Un clochard une fois passait dans l'allée d'un métro de la ligne 10. Il mendiait, de la monnaie, des tickets restaurants, ou même un sourire, ça fait toujours plaisir. Cet homme m'a touché, même s'il achète des bières et des cigarettes avec l'argent, je le vois souvent sur le banc près de chez moi. Eh bien, je lui ai souri, maladroitement, comme on sourit à un examinateur. Et il m'a regardé, a marqué un temps d'arrêt, puis a poursuivi sa course monotone de wagon en wagon. Un instant, je me suis senti proche de cet homme, et j'ai partagé son quotidien. Cela m'a suffit à me sentir bien.


Un jour, un prof avait annoté sur un de mes devoirs de littérature, en rouge et souligné deux fois : devoir pédant et irréfléchi. A côté, la note, 16. Je ne sais qu'en penser. Peut-être s'agit-il d'être pédant en prépa. Oubliée la modestie de bon aloi, qui consistait à garder ses références pour soi. Ma foi, étalons, étalons, c'est ce qu'on attend de nous. Comment voulez-vous, après ça, continuer à être un parfait modèle d'humilité ? Suis-je schizophrène ?

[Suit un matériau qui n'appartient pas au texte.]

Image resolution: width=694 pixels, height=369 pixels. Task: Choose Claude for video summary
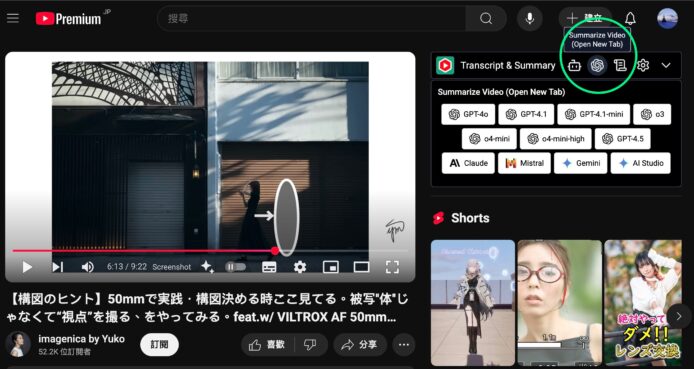[x=468, y=163]
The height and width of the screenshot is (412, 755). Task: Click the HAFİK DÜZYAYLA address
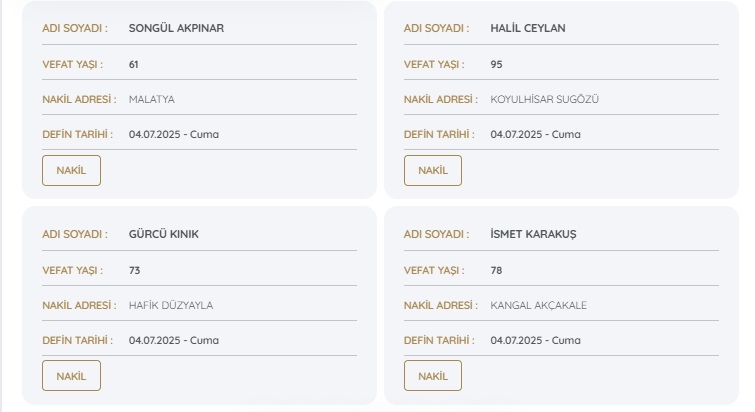coord(171,305)
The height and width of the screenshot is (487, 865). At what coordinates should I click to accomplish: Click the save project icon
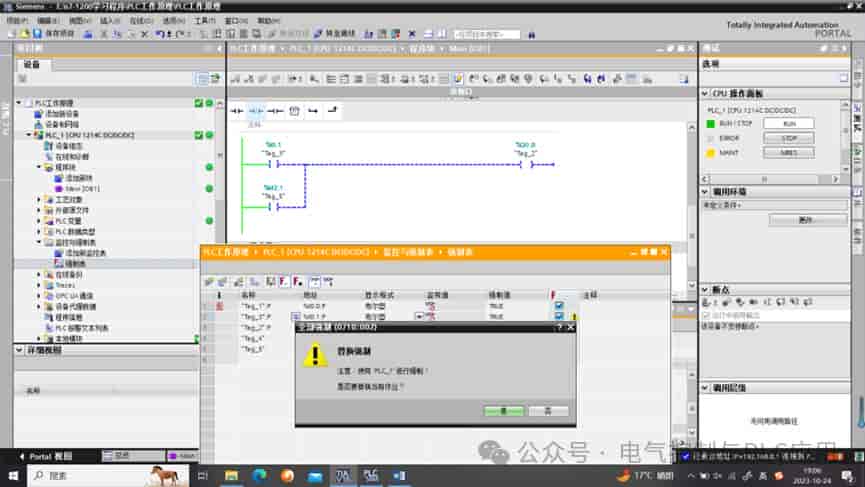pyautogui.click(x=38, y=34)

Bien sûr, quand on me demande où je fais mes études, je réponds à Paris. Puis, si on insiste, je dis en prépa littéraire. Et si vraiment, on veut savoir, alors j'annonce la couleur. Et alors, on fait un « aaaah » ou un « oooh » et puis on demande : « Vous tenez le coup ? ». Oui, merci, je le tiens. Un peu trop même. Et j'en ai marre, j'ai peur, j'appréhende. Tout. Ce que je vais devenir, ce que je vais faire de moi. Dira-t-on de moi un jour le meilleur mais aussi le plus simple des compliments qui puissent être, à mon avis : « C'est quelqu'un de bien ». J'aime savoir que j'ai ma destinée entre mes mains, ça je l'ai déjà dit. Mais alors que je ne la gâche pas. Ce serait bien.